翌日は、遅く起きて夫婦で買い物、子どもは友達と遊びに行った。その夜、居間でテレビを見ていると、子どもが「庭に犬がいる」と言う。野良犬が入ってきたか?と窓を開けて庭に出てみるが何もいない。
特に気にもせず、風呂に入り床に着くとすぐに寝入ったAさん。すると、変な夢を見た。
何故か、先日埋めた犬の墓の前に立つ自分と子ども。すると、樹海から自殺した人の霊がたくさん現れる。子どもが必死に、犬を守らないと連れていかれちゃうと叫ぶ。Aさんは犬を墓から掘り起こし、車に乗せて家に連れ帰り、庭に埋め直す。

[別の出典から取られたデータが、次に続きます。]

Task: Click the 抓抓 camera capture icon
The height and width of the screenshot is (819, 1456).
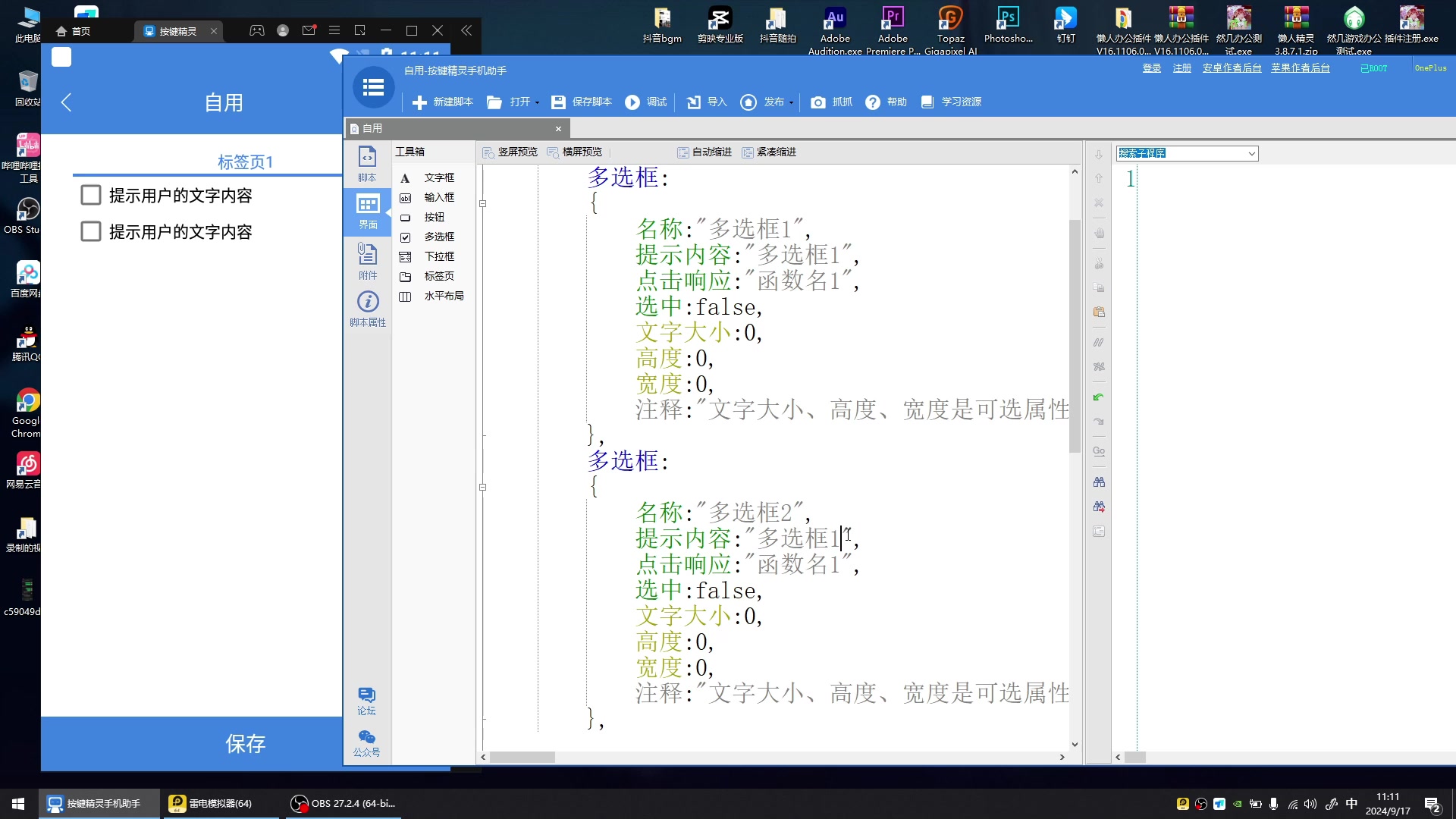Action: (x=817, y=102)
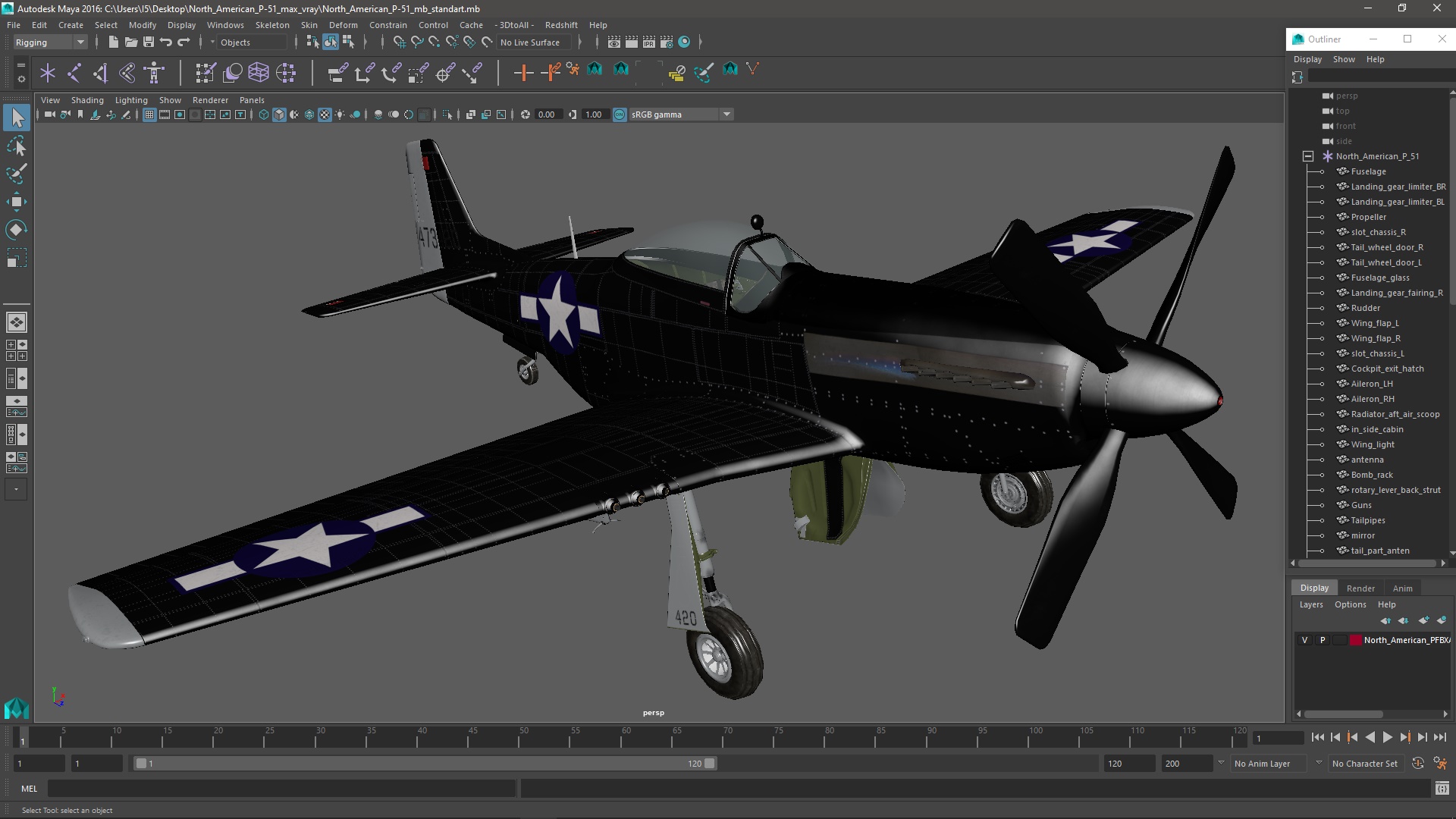Click the Anim tab in panel

pos(1403,587)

朝起きると、子どもが泣きながら寝室に入ってきて、怖い夢を見たと言う。聞けば、自分と全く同じ夢。何か因縁めいたものを感じてしまったAさんは、知らない犬のためにどうしてそこまでするの!と怒鳴る奥さんを尻目に、子どもを乗せて犬を埋めた場所まで向かった。
富士山までの往復は結構な距離。ことを終えて家に着いたのは夜もいい時間だった。子どもも頑張って、眠いながらも庭の隅に埋め直すまで付き合った。

佐藤君はそれを聞くと、改めてそのデカい犬を見たそうです。
確かにヤバいんだけど、Aさんに害を成そうとする感じは全くない。恐らく、Aさんの子どもにも同じモノが憑いているだろうな、と思った佐藤君。
通常、巨大化している幽霊は危険なのが多いようです。体が大きくなるほど念も強い。ただ、この犬の場合はちょっと特殊で、夢で見たように自殺者の霊にあてられている。半分は化け物の世界に持っていかれていて、そのままにしておいたら、埋めてあげたのにAさんを恨んだかも知れないと。
でも、Aさんが埋め直してあげたおかげて、感謝の気持ちが強くなついている。ちゃんと供養してあげると、かなり強力な守護霊になると確信した佐藤君は、Aさんに助言したそうです。

犬の墓に毎日お供え物をすること、何でもいいから名前をつけてあげること。この先もし犬を飼うときは、ちゃんと忘れた訳じゃないから仲良くしてねと断ってから飼うこと。
Aさんと子どもさんは、それをちゃんと守ってるようで、佐藤君が土建屋を辞める頃には、初めて見たときの化け物じみた顔つきではなく、普通の犬の顔になっていたそうです。でも、体はでかいままだって(笑)
で、いつからか、Aさんが無意味に体調を崩すこともなくなり、それどころか子ども共々風邪すら引かなくなったようです。守ってくれてるんでしょうね。

佐藤君が知る、唯一の姿の見える守護霊の話でした。